- Text segment:
****************************************

Letters to the Editor, January 3, 2013
Time almost stands still at Now TV
After reading the correspondence focusing on Now TV often showing repeats of BBC series, I am writing to say that this is too often the case and is widespread across English-language channels.
Now Broadband TV might transmit over the internet, yet is a company where time almost stands still.
We might watch a "new" drama series here, then find it aired two or three years ago in Britain or the US, where viewers are already a couple of seasons ahead of Hong Kong. And then, back come the same episodes, so that when flicking through channels there's an almost perpetual feeling of déjà vu.
Repeats can benefit people who missed shows the first time around, but not these multiple repeats. In other places, viewers can record shows transmitted by broadband, and watch them when convenient. Here, however, Now TV sees no need to implement such services.
Also, when I switched on the cricket channel for the first day of a recent match between England and India, the commentary was in Hindi. I promptly phoned Now TV, saying its provider was sending the wrong channel, instead of the English-language cricket channel.
It took around four days before I had a proper response from Now TV, telling me that after investigations, they had found - you guessed it - the provider had transmitted the wrong channel. I asked why it took so long for a response, especially given I was watching a live sports channel at a premium price, but the only answer was that my comments were being taken into consideration.
As Now TV has no direct local competitor, its management may feel the company can do as it wishes. But in moving at a snail's pace along the information superhighway, it will surely lose customers as other options become available via the internet. And few people will mourn its decline.

****************************************

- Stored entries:
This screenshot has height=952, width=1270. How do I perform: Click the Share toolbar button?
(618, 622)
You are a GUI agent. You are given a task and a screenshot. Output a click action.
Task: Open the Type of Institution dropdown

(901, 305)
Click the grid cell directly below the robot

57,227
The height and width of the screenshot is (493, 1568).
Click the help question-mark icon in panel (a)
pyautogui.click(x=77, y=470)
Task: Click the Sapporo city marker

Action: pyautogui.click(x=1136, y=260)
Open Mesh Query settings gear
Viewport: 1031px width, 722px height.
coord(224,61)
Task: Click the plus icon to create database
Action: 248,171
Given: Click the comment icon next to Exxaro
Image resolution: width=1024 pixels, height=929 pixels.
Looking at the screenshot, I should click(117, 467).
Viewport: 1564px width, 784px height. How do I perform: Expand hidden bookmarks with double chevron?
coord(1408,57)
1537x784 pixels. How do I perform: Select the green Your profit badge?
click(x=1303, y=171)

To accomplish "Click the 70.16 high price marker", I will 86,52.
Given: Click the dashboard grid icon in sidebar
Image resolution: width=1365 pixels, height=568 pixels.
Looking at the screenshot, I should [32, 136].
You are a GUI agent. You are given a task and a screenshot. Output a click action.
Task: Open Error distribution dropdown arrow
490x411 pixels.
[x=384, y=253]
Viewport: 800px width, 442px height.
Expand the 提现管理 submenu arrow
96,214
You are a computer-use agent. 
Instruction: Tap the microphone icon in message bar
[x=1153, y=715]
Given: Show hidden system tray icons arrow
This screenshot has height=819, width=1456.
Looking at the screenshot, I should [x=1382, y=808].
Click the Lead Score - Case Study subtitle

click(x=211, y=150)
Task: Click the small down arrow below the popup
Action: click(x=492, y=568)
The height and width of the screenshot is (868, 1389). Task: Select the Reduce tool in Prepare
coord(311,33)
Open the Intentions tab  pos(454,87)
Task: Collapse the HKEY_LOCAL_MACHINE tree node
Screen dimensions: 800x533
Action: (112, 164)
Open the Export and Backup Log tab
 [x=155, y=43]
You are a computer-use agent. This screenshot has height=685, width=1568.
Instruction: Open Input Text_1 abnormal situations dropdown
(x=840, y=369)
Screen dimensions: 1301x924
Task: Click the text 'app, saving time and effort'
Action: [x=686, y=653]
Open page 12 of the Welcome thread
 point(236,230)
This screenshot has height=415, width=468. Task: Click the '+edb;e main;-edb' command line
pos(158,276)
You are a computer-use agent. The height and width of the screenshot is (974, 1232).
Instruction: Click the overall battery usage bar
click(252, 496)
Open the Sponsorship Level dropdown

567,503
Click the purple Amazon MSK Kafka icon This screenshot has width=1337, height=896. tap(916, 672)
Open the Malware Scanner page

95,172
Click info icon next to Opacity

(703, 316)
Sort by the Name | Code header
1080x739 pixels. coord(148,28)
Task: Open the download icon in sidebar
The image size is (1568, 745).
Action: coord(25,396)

****************************************

- Parts of the exercise:
A. Print word for word the passage of the letter about Now TV that begins at the words "Repeats can benefit" and stops after the words "English-language cricket channel.".
B. Write what comes next in the letter about Now TV, picking up after its final sentence.

- Final answers:
A.
Repeats can benefit people who missed shows the first time around, but not these multiple repeats. In other places, viewers can record shows transmitted by broadband, and watch them when convenient. Here, however, Now TV sees no need to implement such services.
Also, when I switched on the cricket channel for the first day of a recent match between England and India, the commentary was in Hindi. I promptly phoned Now TV, saying its provider was sending the wrong channel, instead of the English-language cricket channel.

B.
Martin Williams, Cheung Chau
MPF changes could hurt employees
In November, the rules were modified allowing employees in Mandatory Provident Fund (MPF) schemes to change their MPF plans and trustees.
The Mandatory Provident Fund Schemes Authority argues that the new arrangement gives employees greater autonomy and further enhances market competition of trustees, but I am not convinced.
The employee-choice arrangement increases employees' autonomy but could lead to greater instability. Previously, MPF trustees regularly received and invested a fixed sum of money. But as employees can switch to other schemes every year, trustees may now take a short-term perspective with speculative investments, in the hope of getting high returns. This is an unhealthy development.
Furthermore, most employees do not possess the knowledge and expertise needed to decide which MPF plan is suitable. They will tend to choose those with low charges and high returns, unaware of the risks involved.
The new arrangement will lead to unhealthy competition between MPF trustees and could lead to employees losing their savings.
Ivy Kei, Tseung Kwan O
Xi must make the army even stronger
Last month, new Communist Party general secretary Xi Jinping visited military bases in Guangdong and emphasised the importance of the army.
He talked about the need for military readiness on the part of the People's Liberation Army ("Xi Jinping tells military to be combat-ready", December 13).
I can understand why he puts so much store in the military, given China's history.
There have been periods in the past when a weak China was bullied by other nations, such as the United States, Britain and Japan.
During Qing times, the Empress Dowager Cixi neglected the importance of the military. This encouraged other countries to become more aggressive in their demands. Parts of the nation were invaded, with one of the goals being to exploit its natural resources.
During such conflicts, China's military was no match for opposing forces.
Defeated in these wars, China was subject to cruel indignities and insults.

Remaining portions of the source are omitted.